#### TASK TO CARRY OUT:
Where the line containing "You are a GUI" appears in the records below, begin there and repeat each line exactly through the final one, dropping all pictures.

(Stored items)
· · · · ·

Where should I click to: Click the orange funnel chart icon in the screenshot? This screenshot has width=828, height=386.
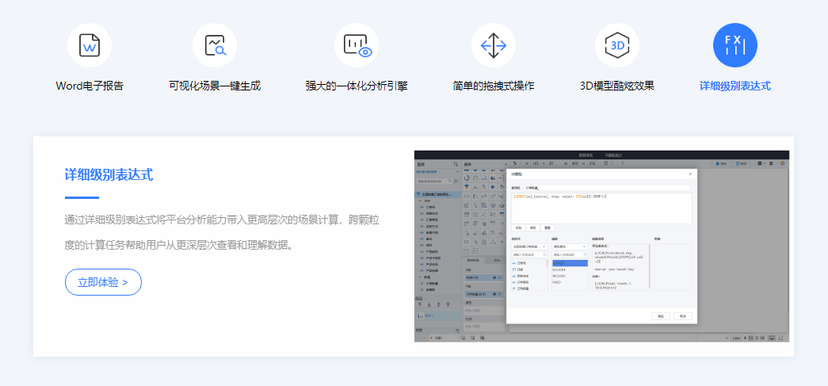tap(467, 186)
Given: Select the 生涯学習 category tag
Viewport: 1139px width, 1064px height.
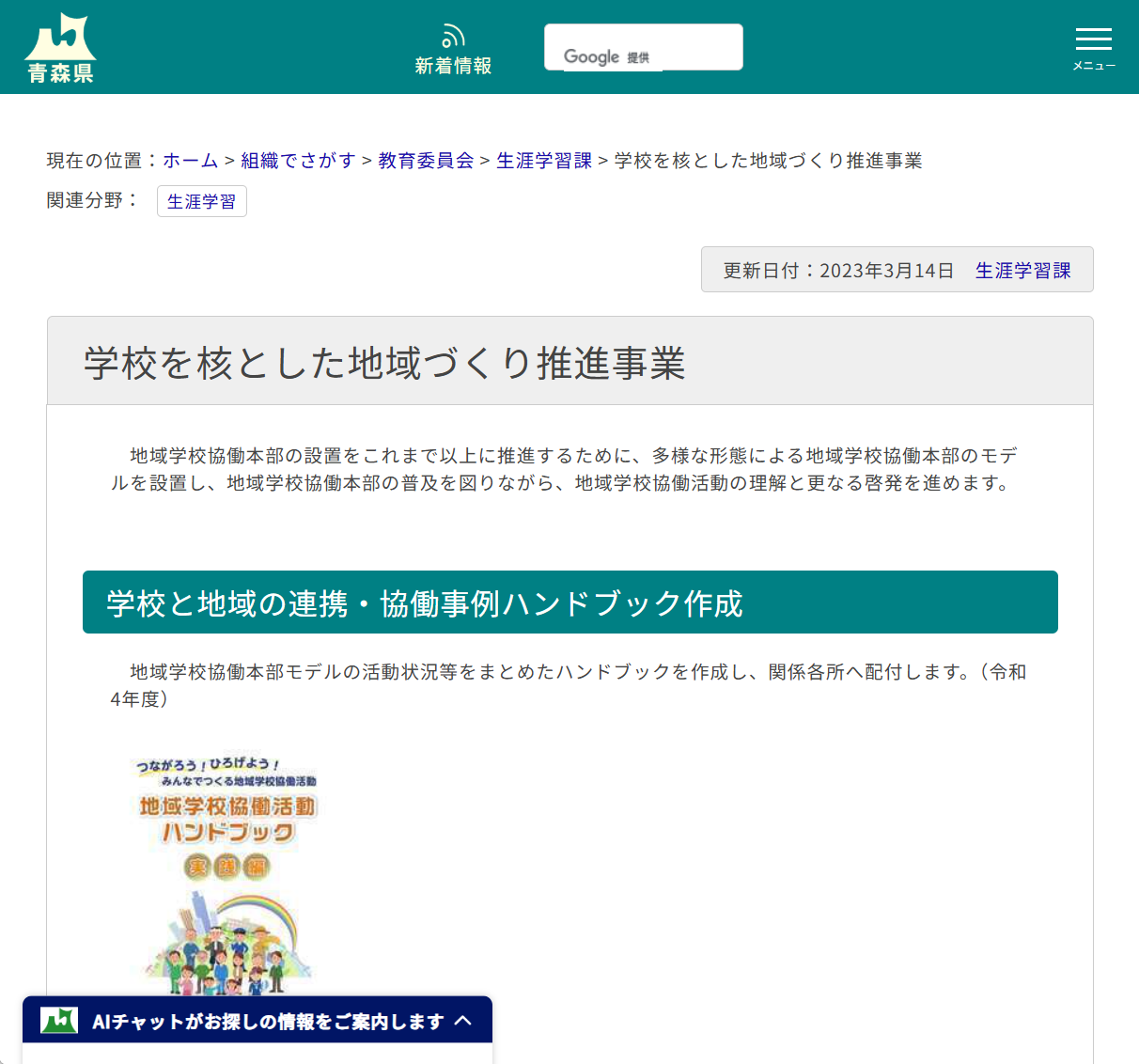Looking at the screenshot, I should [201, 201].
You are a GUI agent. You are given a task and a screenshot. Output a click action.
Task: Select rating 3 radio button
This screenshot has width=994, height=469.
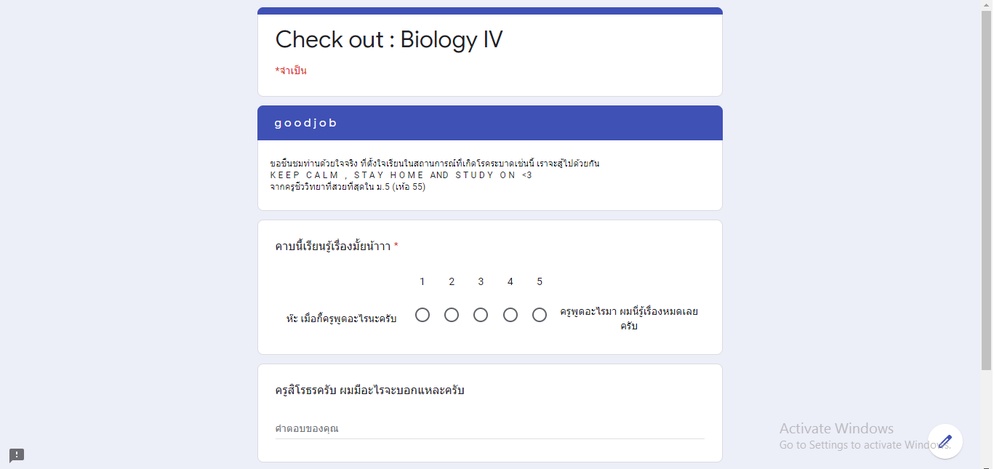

· · · · ·

#### RESULT FOR THIS TASK:
You are a GUI agent. You are given a task and a screenshot. Output a click action.
Task: Select rating 3 radio button
This screenshot has width=994, height=469.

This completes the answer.